Satyajit Singh, managing director of a leading makhana exporter, said that American buyers are pressing Indian exporters to absorb the tariff increase—and reduce prices by 26%—to keep prices stable. But Singh warns this may be unsustainable for firms already operating on tight margins.
Industry analysts predict that the tariff hike could slow the momentum of positioning makhana as a global superfood, particularly in the premium health‑food segment. Exporters are now diversifying into new markets such as the Middle East, Southeast Asia and Europe to sustain growth.
Compounding the challenge is Bihar’s lack of export infrastructure. Despite being the top producer, much of the export processing and logistics happens outside the state, in Punjab or Assam—where cargo facilities and food processing units exist. This structural deficit makes it hard for Bihar-based growers to control value chains or negotiate better terms.

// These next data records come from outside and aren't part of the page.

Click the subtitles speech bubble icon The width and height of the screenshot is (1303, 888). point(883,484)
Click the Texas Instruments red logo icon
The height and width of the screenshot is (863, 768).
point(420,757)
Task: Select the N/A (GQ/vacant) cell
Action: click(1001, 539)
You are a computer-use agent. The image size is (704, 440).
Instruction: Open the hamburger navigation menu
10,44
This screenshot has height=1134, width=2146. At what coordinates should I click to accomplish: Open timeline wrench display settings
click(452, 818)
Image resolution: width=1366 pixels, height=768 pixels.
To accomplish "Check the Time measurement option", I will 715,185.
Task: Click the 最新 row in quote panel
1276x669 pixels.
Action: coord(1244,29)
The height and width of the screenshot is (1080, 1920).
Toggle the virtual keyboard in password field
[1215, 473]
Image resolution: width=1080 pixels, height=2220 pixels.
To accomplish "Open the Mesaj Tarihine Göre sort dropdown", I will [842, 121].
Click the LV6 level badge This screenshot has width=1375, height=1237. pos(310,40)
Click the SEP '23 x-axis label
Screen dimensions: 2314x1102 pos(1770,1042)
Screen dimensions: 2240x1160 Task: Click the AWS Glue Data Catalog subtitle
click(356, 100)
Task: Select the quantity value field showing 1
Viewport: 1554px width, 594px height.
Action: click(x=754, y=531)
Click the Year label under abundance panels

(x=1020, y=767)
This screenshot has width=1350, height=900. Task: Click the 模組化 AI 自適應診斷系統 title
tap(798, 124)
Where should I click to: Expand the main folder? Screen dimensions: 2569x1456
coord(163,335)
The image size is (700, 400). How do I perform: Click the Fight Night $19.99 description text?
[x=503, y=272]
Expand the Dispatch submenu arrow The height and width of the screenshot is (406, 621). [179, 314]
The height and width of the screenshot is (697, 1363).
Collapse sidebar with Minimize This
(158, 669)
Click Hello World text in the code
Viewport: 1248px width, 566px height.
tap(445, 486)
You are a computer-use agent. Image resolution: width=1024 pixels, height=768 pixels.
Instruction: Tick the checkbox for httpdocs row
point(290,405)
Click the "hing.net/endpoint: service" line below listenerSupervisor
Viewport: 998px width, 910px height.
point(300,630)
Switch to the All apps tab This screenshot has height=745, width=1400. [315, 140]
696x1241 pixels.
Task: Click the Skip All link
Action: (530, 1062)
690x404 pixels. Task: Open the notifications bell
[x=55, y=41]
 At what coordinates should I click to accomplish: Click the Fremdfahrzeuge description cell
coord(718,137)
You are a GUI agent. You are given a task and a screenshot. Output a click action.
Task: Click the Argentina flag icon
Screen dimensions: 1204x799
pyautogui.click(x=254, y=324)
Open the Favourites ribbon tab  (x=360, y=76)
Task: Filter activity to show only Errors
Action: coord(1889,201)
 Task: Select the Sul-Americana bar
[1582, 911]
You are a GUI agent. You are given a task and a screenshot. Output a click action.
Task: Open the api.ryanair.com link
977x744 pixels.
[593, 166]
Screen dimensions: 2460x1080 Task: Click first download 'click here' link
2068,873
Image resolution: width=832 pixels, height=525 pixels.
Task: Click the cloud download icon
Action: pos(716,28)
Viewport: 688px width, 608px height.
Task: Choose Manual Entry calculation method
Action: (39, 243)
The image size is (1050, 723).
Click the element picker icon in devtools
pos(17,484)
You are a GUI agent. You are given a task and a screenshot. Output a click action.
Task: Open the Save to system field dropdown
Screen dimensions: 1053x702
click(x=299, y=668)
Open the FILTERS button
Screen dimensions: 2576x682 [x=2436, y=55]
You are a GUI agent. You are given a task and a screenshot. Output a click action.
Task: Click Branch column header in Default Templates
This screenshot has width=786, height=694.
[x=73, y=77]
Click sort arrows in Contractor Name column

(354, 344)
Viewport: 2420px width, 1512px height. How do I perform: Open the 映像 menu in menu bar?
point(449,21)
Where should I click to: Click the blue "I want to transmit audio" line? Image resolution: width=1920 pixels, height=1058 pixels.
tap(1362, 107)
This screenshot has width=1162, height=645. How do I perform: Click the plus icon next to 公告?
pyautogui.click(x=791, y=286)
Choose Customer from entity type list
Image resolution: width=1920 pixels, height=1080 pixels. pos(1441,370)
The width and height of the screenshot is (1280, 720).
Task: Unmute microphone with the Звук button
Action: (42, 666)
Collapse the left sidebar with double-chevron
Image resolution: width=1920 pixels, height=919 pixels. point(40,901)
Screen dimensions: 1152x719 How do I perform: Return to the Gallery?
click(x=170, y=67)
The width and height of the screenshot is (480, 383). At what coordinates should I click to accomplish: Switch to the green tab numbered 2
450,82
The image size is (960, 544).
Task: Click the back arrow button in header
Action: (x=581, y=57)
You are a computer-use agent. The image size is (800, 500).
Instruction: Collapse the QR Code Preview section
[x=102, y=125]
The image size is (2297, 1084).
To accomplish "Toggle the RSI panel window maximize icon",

While other Bihar exports such as litchis, mangoes and turmeric may also feel the impact, makhana is seen as most vulnerable given its relatively high incidence of U.S. demand and limited alternatives.
The situation casts new importance on Bihar’s planned Makhana Board, announced in the 2025‑26 Union Budget, aimed at improving production, processing infrastructure and marketing of makhana. Its timely implementation could help buffer some of the fallout from international trade disruptions.